Both Mathematica's VariationalD and Matlab's functionalDerivative both seem to balk at taking the gradient of that improper integral for some reason.
This is probably super straightforward, but...where did that complex conjugate come from? Previous questions would seem to suggest that the gradient of F(f(omega)) should be f(omega).
I still have no mathematical understanding of how this could possibly be the case, but (as discussed in Waveform Optimizations for Ultra-Wideband Radio Systems, David M. Pozar) this problem is exhaustively considered in L. E. Franks, Signal Theory, revised edition, Dowden & Culver, Stroudsberg, PA, 1981..
In that text, the gradient of a transfer function is indeed given as the transfer function multiplied by its complex conjugate.

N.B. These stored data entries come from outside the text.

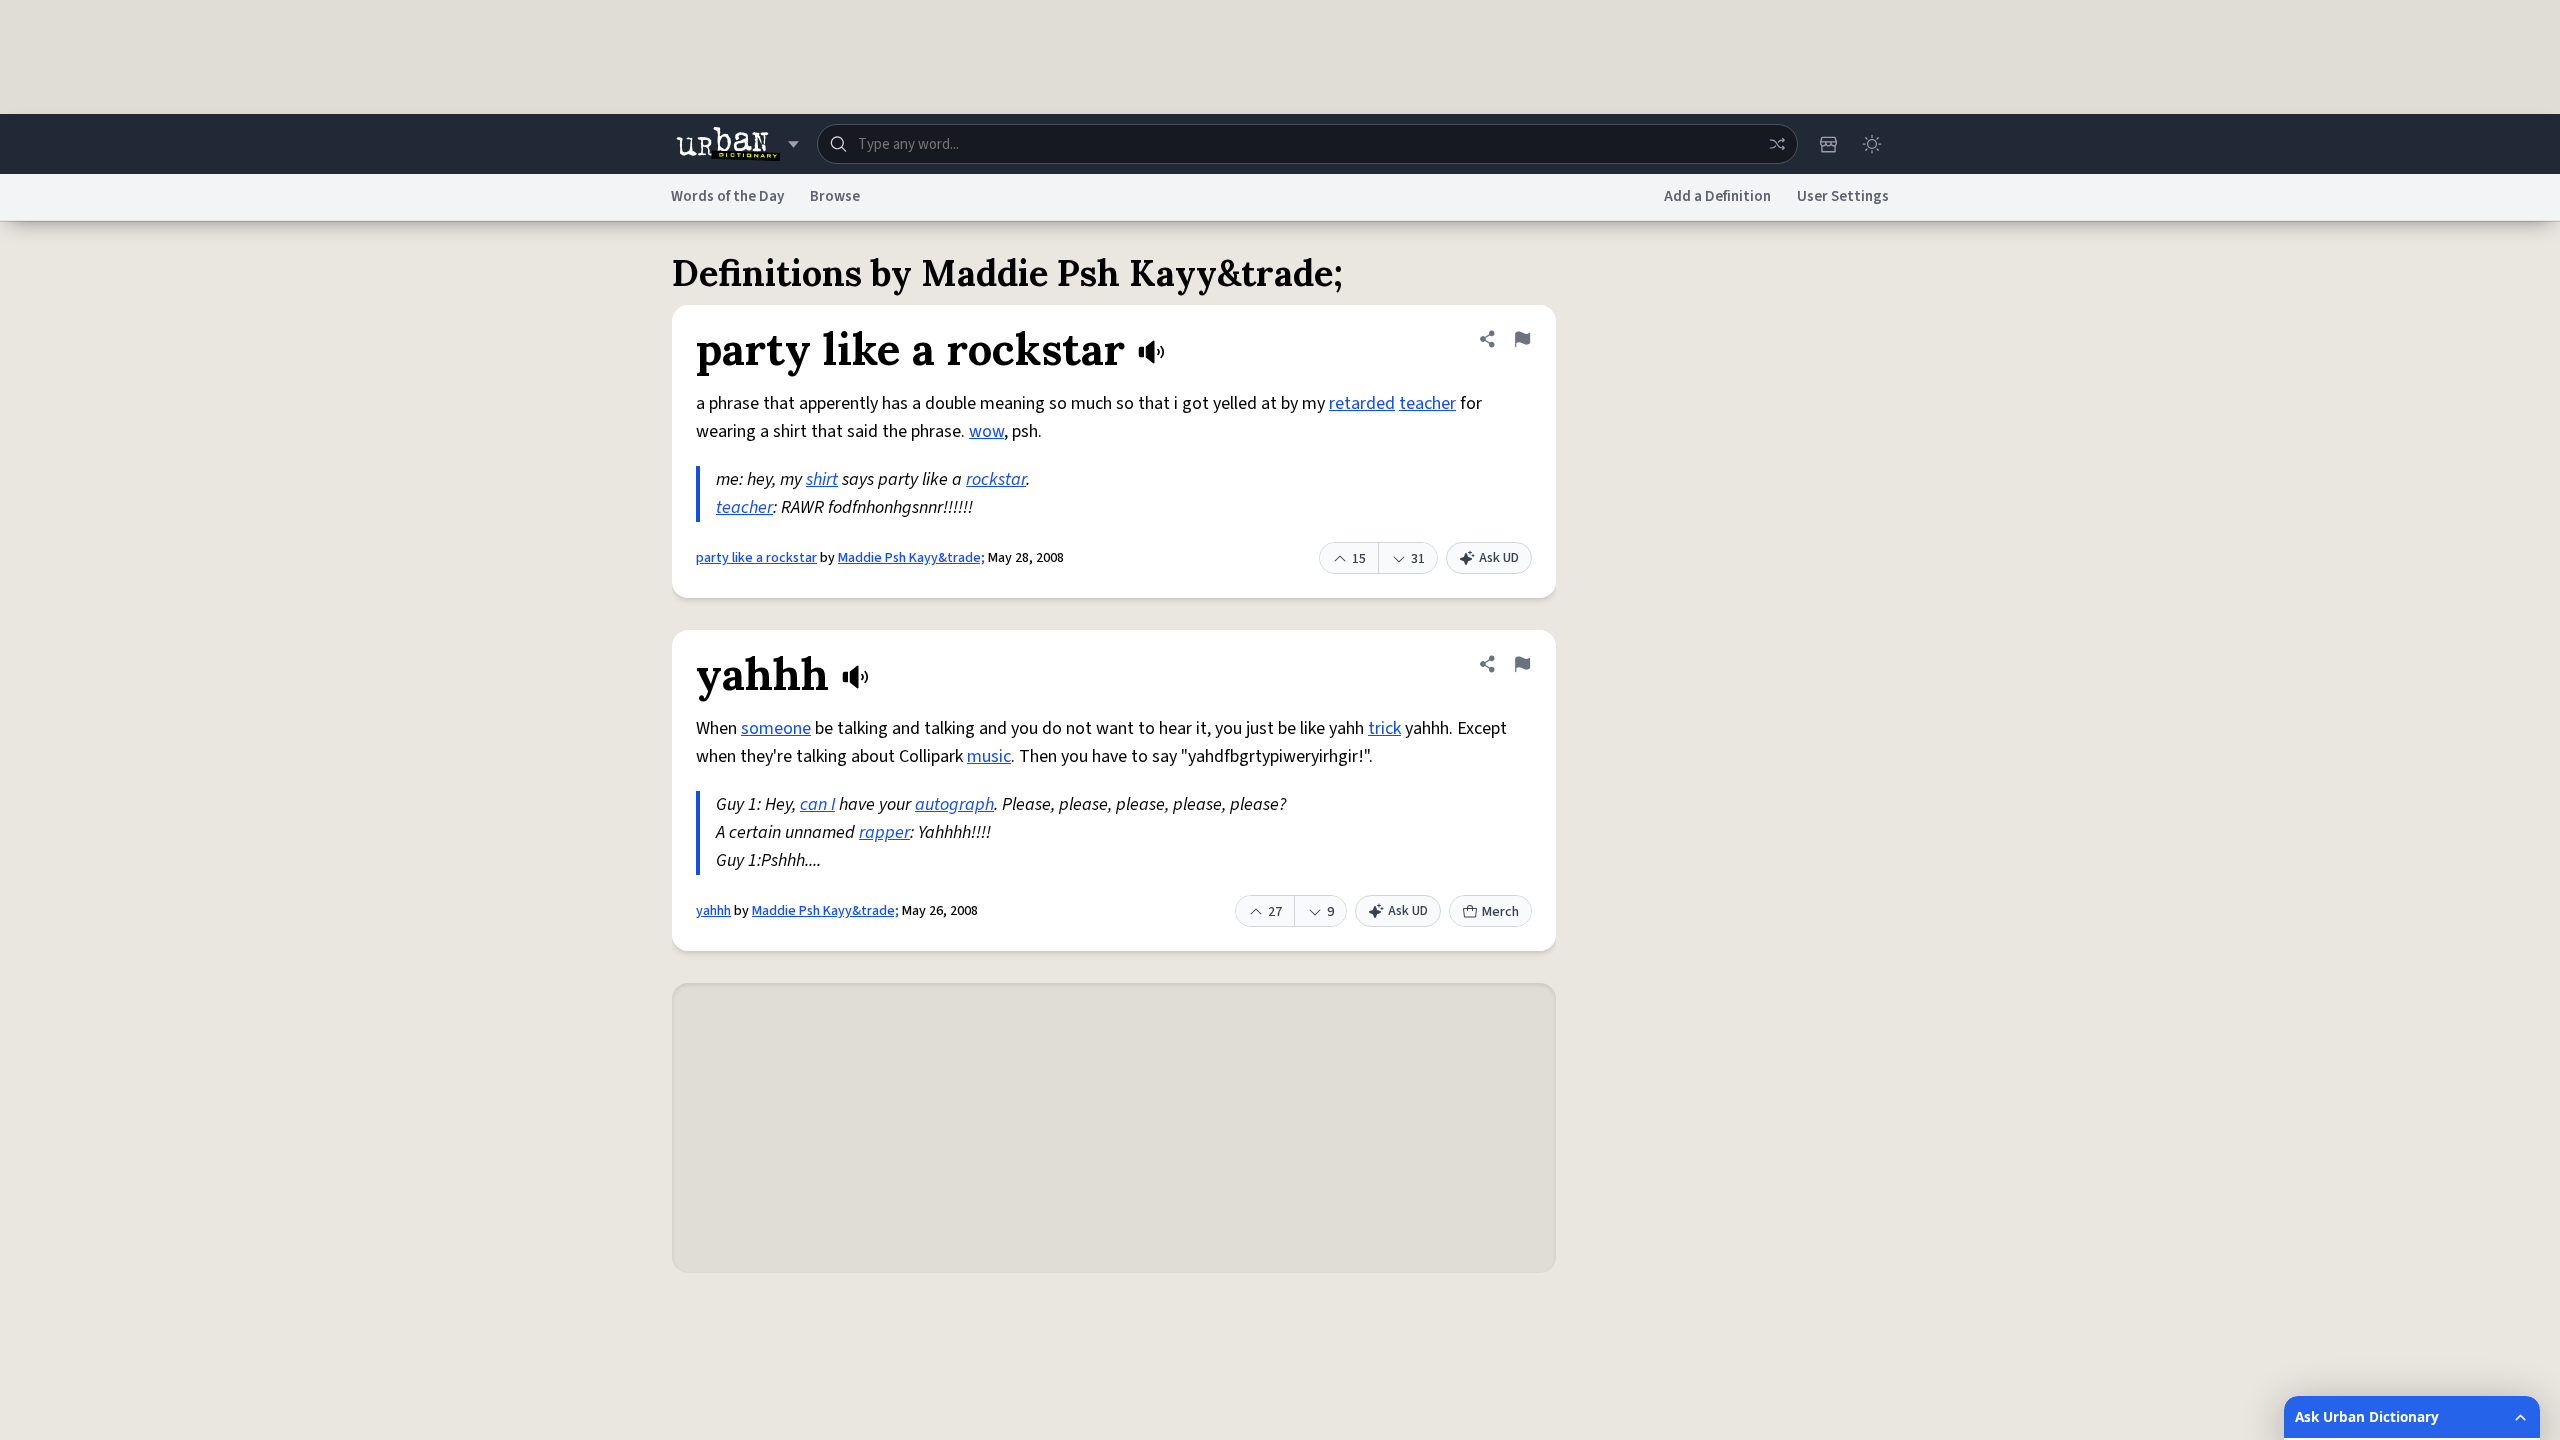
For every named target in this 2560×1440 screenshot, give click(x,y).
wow (986, 431)
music (989, 756)
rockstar (996, 479)
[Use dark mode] (1872, 144)
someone (776, 728)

Note also that this isn't obviously the same kind of variational problem that tools like functionalDerivative are set up to solve; they seem to assume that you want to minimize the functional -f(x) + lambda W integrated over some path with well-defined endpoints - see Feynman's Principle of Least Action, but it's not obvious to me that this construction makes any sense for this problem. I might be grossly misunderstanding, however.